++++ Document section

A Google Sheet with URLs in a column.
Nothing to install. LINK_PREVIEW is a custom function in the bound script, called like any built-in formula.
Public, fetchable pages. Links behind a login or a bot wall will not return usable HTML — see “Watch out for”.

The script

// Cap on how much of each page we download. og: and <title> tags live in
// the <head>, so the first slice of HTML is all we need.
const PREVIEW_FETCH_OPTIONS = {
  muteHttpExceptions: true,
  followRedirects: true,
};

/**
 * Pulls the title, description and Open Graph image for a web page.
 * Use it in a cell as =LINK_PREVIEW(A2).
 *
 * @param {string} url  The page URL to preview.
 * @returns {string[][]} A three-cell row: [title, description, image].
 * @customfunction
 */
function LINK_PREVIEW(url) {
  // Blank cell — return empty so the formula does not error when filled down.
  if (!url) return '';

  try {
    // 1. Fetch the page. muteHttpExceptions stops a 404 throwing.
    const response = UrlFetchApp.fetch(url, PREVIEW_FETCH_OPTIONS);

    // 2. A non-2xx page has no useful metadata — bail out cleanly.
    const code = response.getResponseCode();
    if (code < 200 || code >= 300) return [['', '', '']];

    const html = response.getContentText();

    // 3. Scrape the three fields. Each helper returns '' if not found.
    const title = extractTitle(html);
    const description = extractMeta(html, 'description');
    const image = extractOpenGraph(html, 'og:image');

    // Returned as a row so the values spill into three columns.
    return [[title, description, image]];
  } catch (e) {
    // Network failure, bad URL, timeout — return blanks, never an error.
    return [['', '', '']];
  }
}

/**
 * Pulls the text inside the <title> tag.
 *
 * @param {string} html  The page HTML.
 * @returns {string}     The title, or '' if there is none.
 */
function extractTitle(html) {
  const match = html.match(/<title[^>]*>([^<]*)<\/title>/i);
  return match ? decodeEntities(match[1].trim()) : '';
}

/**
 * Pulls a named <meta name="..."> tag's content, tolerating either
 * attribute order (name-before-content or content-before-name).

++++++++
++++ Source data

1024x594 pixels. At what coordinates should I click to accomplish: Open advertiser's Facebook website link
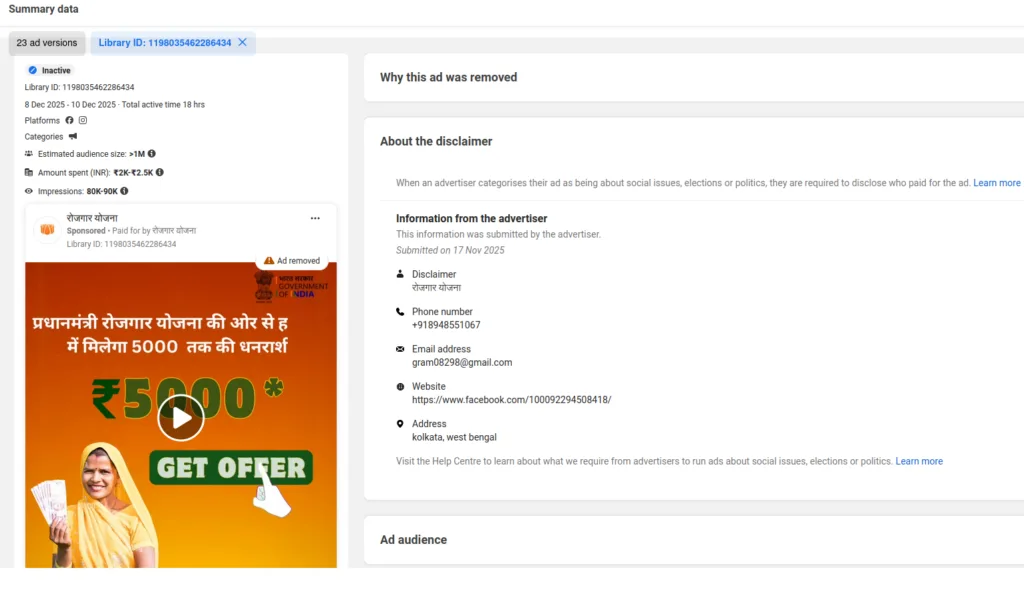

++++++++

- _Tasks to perform_
[A] In the link preview script, why does LINK_PREVIEW return its title, description and image wrapped as a single row? Answer in one to three sentences.
[B] Write out the part of the link preview script starting with "const html = response.getContentText();" and going on through "never an error.".
[C] Write what comes next in the link preview script, picking up from where it stops.
The listing is drawn from a separate source.

- _Per-task outputs_
[A] The function returns the three values as a row so that they spill into three columns of the sheet.

[B]
const html = response.getContentText();

    // 3. Scrape the three fields. Each helper returns '' if not found.
    const title = extractTitle(html);
    const description = extractMeta(html, 'description');
    const image = extractOpenGraph(html, 'og:image');

    // Returned as a row so the values spill into three columns.
    return [[title, description, image]];
  } catch (e) {
    // Network failure, bad URL, timeout — return blanks, never an error.

[C]
 *
 * @param {string} html  The page HTML.
 * @param {string} name  The meta name to look for, e.g. 'description'.
 * @returns {string}     The content, or '' if not present.
 */
function extractMeta(html, name) {
  const a = html.match(
    new RegExp('<meta[^>]+name=["\']' + name + '["\'][^>]+content=["\']([^"\']*)', 'i')
  );
  const b = html.match(
    new RegExp('<meta[^>]+content=["\']([^"\']*)["\'][^>]+name=["\']' + name + '["\']', 'i')
  );
  const match = a || b;
  return match ? decodeEntities(match[1].trim()) : '';
}

/**
 * Pulls an Open Graph <meta property="og:..."> tag's content.
 *
 * @param {string} html      The page HTML.
 * @param {string} property  The og property, e.g. 'og:image'.
 * @returns {string}         The content, or '' if not present.
 */
function extractOpenGraph(html, property) {
  const match = html.match(
    new RegExp('<meta[^>]+property=["\']' + property + '["\'][^>]+content=["\']([^"\']*)', 'i')
  );
  return match ? match[1].trim() : '';
}

/**
 * Turns the handful of HTML entities that show up in titles back into
 * plain characters, so "Tips &amp; tricks" reads as "Tips & tricks".
 *
 * @param {string} text  Raw scraped text.
 * @returns {string}     The decoded text.
 */
function decodeEntities(text) {
  return text
    .replace(/&amp;/g, '&')
    .replace(/&lt;/g, '<')
    .replace(/&gt;/g, '>')
    .replace(/&quot;/g, '"')
    .replace(/&#39;/g, "'");
}

How it works

LINK_PREVIEW is tagged @customfunction, so it appears in formula autocomplete and runs once per cell.
A blank input returns an empty string — needed when the formula is filled past the last URL.
It fetches the page with muteHttpExceptions on, so a 404 or 500 returns a response object instead of throwing. A non-2xx page returns three blanks.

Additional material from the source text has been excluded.